This article is a formal representation of my understanding of vector semantics, from course notes and reading reference papers and chapters from Jurafsky’s SLP book. I will be talking about sparse and dense vector semantics, including SVD, skip-gram, and GloVe. In many places, I will try to explain the ideas in language rather than equations (but I’ll provide links to derivations and stuff wherever it is absolutely essential, which is actually everywhere!).
“You shall know a word by the company it keeps.”
In vision, images are represented by the corresponding RGB values (or values obtained from other filters), so they are essentially matrices of integers. Language was more arbitrary because traditionally there was no formal method (or globally accepted standard) for representing words with numerical values.

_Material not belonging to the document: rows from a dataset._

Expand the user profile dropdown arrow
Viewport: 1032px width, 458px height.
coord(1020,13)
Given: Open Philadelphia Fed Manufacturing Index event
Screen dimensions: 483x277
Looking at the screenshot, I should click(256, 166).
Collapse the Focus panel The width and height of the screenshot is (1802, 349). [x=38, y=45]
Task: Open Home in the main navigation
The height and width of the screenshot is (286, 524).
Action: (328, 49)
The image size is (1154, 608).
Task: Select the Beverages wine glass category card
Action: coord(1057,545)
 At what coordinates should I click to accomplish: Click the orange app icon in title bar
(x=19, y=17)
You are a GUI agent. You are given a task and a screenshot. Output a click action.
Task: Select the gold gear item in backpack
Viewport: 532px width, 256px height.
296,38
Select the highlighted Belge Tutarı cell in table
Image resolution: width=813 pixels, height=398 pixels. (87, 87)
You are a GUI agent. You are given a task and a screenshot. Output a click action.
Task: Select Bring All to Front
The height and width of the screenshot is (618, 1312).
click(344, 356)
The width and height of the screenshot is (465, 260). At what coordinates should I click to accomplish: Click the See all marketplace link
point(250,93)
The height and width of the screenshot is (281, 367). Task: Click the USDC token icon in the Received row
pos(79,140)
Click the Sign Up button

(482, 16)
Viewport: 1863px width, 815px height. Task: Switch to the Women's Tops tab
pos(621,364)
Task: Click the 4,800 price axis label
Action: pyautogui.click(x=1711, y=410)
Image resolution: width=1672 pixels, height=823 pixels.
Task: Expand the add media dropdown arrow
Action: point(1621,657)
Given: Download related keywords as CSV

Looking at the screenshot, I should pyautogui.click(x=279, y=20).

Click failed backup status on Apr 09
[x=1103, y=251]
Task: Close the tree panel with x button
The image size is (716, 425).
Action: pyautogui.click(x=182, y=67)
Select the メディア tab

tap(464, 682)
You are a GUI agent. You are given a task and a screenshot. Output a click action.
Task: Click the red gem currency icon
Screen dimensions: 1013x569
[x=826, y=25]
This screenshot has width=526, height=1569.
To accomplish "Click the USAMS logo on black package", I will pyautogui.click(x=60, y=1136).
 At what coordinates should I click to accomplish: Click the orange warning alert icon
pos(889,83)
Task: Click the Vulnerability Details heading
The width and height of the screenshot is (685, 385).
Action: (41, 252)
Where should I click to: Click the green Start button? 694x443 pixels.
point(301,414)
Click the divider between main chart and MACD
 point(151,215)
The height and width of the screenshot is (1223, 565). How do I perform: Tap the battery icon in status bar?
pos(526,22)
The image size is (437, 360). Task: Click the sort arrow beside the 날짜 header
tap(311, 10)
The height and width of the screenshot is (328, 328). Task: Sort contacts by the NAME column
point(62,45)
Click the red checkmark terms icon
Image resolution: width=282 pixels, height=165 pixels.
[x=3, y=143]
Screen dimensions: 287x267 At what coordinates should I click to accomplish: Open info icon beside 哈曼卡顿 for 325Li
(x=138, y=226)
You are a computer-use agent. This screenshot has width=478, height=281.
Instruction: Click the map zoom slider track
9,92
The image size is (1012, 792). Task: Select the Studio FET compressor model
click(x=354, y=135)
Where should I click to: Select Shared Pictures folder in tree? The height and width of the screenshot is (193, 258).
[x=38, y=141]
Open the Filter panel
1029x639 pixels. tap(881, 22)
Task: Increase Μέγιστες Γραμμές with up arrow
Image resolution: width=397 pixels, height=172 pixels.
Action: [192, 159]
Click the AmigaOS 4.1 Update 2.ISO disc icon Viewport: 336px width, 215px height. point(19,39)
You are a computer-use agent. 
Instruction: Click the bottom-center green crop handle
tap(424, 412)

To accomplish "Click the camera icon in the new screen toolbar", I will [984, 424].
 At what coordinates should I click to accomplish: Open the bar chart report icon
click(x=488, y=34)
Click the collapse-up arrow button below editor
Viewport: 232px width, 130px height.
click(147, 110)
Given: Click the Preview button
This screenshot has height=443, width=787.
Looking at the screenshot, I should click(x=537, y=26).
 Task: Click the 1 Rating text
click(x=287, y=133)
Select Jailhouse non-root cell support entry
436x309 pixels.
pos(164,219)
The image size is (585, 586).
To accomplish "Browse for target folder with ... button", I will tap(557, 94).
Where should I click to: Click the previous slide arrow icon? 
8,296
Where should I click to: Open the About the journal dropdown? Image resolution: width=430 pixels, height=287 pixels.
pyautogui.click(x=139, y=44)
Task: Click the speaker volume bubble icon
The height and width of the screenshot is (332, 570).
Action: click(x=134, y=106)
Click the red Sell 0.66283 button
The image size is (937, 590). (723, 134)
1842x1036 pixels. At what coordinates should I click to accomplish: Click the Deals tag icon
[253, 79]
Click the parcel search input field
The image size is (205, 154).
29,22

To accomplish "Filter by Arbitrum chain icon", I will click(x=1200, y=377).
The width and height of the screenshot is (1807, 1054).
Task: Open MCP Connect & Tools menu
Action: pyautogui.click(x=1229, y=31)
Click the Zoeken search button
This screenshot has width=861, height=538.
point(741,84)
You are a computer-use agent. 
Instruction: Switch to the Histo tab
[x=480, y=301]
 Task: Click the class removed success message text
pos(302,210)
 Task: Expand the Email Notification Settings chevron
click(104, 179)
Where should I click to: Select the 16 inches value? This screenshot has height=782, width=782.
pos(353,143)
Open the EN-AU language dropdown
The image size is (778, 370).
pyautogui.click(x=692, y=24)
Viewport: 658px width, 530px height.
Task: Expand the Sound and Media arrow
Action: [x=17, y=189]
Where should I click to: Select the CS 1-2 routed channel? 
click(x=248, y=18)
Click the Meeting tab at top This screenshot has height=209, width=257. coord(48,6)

Well, not until word embeddings came into the picture (no pun intended)!
What are embeddings, though? They are called so because words are essentially transformed into vectors by “embedding” them into a vector space. For this, we make use of the hypothesis that words which occur in similar context tend to have similar meaning, i.e., the meaning of a word can be inferred from the distribution around it. For this reason, these methods are also called “distributional” methods.
Word vectors may be sparse or dense. I’ll begin with sparse vectors and then describe dense ones.
Sparse vectors
Term-document and term-term matrix
Suppose we have a set of 1000 documents, consisting of a total of 5000 unique words. In a very naive fashion, we can simply count the number of occurrences of each word in every document, and then represent each word by this 1000-dimensional vector of counts. This is exactly what a term-document matrix does.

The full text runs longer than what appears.